▶ EXCERPTED PASSAGE:
=== Begin Enclosure ===

Archive for the ‘Privatization’ Category

Deregulation Crashes and Burns

Thursday, July 11th, 2013

Canada’s Transportation Safety Board is far from reaching a conclusion on what caused an unattended train with 72 tanker cars filled with crude oil to roll downhill and crash into the Quebec town of Lac-Megantic, setting off a huge explosion that killed at least 15 people. But that hasn’t stopped Edward Burkhardt, the chief executive of the railroad, from pointing the finger at everyone in sight — except himself.

Burkhardt first tried to blame local firefighters who had extinguished a small blaze in the train before the larger accident, and now he is accusing his own employee — the person who was operating the train all by himself — for failing to apply all the hand brakes when he parked the train for the night and went to a hotel for some rest after his 12-hour shift.

Whatever were the immediate causes of the accident, Burkhardt and his company — Montreal, Maine & Atlantic (MMA) Railway and its parent Rail World Inc. — bear much of the responsibility.

Burkhardt is a living symbol of the pitfalls of deregulation, deunionization, privatization and the other features of laissez-faire capitalism. He first made his mark in the late 1980s, when his Wisconsin Central Railroad took advantage of federal railroad deregulation, via the 1980 Staggers Rail Act, to purchase 2,700 miles of track from the Soo Line and remake it into a supposedly dynamic and efficient carrier. That efficiency came largely from operating non-union and thus eliminating work rules that had promoted safety.

Wisconsin Central — which also took advantage of privatization to acquire rail operations in countries such as Britain, Australia and New Zealand — racked up a questionable safety record. Burkhardt was forced out of Wisconsin Central in a boardroom dispute in 2001, but he continued his risky practices after his new company, Rail World, took over the Bangor and Aroostook line in 2003 and renamed it MMA.

Faced with operating losses, Burkhardt and his colleague Robert Grindrod targeted labor costs with little concern about the safety consequences. In 2010 the Bangor Daily News reported that MMA was planning to reduce its crews to one person in Maine, which, amazingly, was allowed by state officials. Grindrod blithely told the newspaper: “Obviously, if you are running two men on a crew and switch to one man, you’re saving 50 percent of your labor component.” The company also succeeded in getting permission for one-man crews in Canada.

=== End Enclosure ===

▶ REQUIRED ACTION: Reproduce the part of the Lac-Megantic crash article that opens with the words containing "Deregulation Crashes and" and closes with "his 12-hour shift.".

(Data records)

=== Begin Enclosure ===

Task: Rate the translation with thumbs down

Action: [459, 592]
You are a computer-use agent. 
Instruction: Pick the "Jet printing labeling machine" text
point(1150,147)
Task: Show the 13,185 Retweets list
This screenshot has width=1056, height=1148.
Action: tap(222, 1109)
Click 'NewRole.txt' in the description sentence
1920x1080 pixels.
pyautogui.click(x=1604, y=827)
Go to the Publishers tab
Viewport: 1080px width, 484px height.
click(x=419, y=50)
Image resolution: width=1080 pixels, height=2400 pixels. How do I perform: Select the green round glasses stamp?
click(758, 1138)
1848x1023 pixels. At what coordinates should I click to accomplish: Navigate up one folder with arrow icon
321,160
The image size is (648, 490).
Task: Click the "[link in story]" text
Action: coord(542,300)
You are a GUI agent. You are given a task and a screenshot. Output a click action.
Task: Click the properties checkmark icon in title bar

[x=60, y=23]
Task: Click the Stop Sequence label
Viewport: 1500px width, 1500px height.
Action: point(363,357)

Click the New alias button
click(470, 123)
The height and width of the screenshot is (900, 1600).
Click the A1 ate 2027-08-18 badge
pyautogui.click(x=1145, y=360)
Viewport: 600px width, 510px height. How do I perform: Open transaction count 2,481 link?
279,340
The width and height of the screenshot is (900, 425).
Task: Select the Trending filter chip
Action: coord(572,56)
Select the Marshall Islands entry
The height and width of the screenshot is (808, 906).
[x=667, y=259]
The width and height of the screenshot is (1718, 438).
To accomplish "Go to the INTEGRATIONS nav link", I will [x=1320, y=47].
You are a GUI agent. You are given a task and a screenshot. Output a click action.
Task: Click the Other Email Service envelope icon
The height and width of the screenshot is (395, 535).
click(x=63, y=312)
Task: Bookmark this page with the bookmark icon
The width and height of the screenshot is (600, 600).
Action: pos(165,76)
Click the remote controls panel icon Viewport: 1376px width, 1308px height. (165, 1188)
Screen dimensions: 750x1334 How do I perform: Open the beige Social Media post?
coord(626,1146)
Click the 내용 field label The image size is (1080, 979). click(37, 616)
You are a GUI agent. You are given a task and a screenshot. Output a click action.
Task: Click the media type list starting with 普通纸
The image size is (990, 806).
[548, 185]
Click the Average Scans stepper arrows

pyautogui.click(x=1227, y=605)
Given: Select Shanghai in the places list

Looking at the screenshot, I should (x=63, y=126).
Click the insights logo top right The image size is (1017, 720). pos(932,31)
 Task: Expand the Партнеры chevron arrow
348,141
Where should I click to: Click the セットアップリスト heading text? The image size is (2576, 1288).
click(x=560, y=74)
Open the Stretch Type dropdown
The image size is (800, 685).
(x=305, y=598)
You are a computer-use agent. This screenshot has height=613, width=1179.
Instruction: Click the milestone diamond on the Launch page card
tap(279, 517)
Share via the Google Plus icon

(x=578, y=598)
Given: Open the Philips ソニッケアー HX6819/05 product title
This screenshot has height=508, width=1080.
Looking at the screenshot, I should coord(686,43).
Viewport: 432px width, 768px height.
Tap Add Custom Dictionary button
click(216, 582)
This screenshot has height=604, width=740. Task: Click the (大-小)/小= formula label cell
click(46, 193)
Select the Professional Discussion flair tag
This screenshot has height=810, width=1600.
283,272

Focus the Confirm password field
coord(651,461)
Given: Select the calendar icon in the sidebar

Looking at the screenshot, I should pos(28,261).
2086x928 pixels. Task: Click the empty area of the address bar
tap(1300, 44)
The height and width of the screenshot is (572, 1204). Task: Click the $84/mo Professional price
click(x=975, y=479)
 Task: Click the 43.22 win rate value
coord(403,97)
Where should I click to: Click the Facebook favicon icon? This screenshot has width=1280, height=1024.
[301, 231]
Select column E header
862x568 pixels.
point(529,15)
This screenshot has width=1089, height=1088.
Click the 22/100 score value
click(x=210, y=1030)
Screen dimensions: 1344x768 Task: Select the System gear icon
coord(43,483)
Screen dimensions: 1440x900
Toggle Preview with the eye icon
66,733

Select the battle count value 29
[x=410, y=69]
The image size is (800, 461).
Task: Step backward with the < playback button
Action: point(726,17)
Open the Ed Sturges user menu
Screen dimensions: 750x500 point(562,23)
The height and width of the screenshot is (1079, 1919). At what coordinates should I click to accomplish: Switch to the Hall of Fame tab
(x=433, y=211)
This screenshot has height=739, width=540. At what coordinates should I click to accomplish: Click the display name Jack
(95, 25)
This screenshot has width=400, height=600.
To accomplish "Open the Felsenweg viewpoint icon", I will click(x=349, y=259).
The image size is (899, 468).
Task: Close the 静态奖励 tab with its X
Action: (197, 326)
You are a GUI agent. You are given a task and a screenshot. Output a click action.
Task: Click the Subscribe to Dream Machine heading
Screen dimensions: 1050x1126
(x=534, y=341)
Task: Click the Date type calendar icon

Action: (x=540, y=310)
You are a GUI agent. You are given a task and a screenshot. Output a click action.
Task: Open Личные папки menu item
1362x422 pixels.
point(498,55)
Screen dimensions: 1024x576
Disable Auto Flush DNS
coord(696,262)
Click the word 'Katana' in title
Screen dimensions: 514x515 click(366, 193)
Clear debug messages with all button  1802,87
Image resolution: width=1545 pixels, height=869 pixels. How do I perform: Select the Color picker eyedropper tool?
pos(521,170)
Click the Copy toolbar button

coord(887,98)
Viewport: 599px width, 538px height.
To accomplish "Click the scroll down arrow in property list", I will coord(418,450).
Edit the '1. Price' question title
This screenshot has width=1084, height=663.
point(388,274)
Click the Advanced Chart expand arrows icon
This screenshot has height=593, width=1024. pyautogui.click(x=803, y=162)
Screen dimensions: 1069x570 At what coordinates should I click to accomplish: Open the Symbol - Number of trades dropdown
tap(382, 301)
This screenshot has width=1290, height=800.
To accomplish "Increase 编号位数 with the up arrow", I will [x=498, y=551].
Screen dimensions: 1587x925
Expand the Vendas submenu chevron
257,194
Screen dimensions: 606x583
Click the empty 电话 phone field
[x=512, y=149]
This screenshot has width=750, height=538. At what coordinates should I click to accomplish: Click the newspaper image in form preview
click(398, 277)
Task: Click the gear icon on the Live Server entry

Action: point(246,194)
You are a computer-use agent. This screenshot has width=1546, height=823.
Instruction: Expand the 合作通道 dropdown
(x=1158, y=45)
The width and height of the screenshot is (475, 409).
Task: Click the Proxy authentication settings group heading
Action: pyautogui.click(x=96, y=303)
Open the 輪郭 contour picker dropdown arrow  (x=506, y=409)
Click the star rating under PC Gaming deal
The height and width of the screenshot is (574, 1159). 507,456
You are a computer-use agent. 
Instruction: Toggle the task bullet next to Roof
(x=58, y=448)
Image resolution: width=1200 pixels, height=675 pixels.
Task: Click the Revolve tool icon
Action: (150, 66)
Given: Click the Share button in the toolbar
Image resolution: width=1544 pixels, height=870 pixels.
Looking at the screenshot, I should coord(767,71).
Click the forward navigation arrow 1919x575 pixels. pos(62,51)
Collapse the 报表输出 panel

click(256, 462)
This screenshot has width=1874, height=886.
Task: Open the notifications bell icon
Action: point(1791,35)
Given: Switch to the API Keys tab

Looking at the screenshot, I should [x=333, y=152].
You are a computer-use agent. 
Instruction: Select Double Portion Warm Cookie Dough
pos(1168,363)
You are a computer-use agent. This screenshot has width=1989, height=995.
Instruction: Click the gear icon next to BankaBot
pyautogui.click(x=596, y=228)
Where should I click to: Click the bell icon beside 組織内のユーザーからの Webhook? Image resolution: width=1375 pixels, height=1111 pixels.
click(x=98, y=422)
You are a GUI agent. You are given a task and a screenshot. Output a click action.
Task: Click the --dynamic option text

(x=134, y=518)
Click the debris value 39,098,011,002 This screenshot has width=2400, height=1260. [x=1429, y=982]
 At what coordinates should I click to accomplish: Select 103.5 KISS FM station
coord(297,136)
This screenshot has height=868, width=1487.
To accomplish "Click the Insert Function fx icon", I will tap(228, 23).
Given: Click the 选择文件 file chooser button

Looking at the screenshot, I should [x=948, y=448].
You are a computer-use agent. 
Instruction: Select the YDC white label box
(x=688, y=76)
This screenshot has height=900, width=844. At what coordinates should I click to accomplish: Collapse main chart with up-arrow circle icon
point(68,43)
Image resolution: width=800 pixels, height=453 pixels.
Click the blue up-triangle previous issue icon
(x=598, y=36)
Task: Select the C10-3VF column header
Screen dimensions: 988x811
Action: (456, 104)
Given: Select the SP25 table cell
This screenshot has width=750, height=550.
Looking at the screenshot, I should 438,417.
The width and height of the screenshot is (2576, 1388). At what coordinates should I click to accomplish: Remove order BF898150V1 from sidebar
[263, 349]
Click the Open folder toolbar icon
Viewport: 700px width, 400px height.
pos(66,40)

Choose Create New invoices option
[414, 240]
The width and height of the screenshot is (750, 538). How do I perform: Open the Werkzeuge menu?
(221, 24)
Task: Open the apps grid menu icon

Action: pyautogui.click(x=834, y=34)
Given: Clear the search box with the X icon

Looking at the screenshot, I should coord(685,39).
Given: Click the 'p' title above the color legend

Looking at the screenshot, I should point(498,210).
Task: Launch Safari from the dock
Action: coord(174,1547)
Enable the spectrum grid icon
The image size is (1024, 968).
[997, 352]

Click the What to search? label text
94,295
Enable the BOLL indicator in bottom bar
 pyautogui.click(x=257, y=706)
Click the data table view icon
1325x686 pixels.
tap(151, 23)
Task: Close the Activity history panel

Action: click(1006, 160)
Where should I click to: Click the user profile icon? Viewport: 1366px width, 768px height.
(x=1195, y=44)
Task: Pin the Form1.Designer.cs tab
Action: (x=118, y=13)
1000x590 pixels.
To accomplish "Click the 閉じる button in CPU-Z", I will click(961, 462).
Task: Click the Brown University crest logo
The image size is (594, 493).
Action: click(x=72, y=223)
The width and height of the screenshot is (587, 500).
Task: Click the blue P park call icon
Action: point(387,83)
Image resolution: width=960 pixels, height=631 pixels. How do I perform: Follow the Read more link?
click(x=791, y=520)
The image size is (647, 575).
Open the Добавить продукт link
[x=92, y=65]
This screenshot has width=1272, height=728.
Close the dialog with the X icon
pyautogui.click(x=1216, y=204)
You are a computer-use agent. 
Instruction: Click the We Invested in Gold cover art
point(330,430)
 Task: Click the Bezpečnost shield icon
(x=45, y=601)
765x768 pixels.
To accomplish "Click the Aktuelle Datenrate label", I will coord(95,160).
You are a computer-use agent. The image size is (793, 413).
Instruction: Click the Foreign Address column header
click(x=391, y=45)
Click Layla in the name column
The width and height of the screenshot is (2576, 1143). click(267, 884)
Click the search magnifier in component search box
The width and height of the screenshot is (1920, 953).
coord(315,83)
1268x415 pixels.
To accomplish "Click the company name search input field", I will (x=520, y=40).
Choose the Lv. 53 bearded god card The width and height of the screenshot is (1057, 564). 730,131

=== End Enclosure ===

▶ TASK ANSWER:
Deregulation Crashes and Burns

Thursday, July 11th, 2013

Canada’s Transportation Safety Board is far from reaching a conclusion on what caused an unattended train with 72 tanker cars filled with crude oil to roll downhill and crash into the Quebec town of Lac-Megantic, setting off a huge explosion that killed at least 15 people. But that hasn’t stopped Edward Burkhardt, the chief executive of the railroad, from pointing the finger at everyone in sight — except himself.

Burkhardt first tried to blame local firefighters who had extinguished a small blaze in the train before the larger accident, and now he is accusing his own employee — the person who was operating the train all by himself — for failing to apply all the hand brakes when he parked the train for the night and went to a hotel for some rest after his 12-hour shift.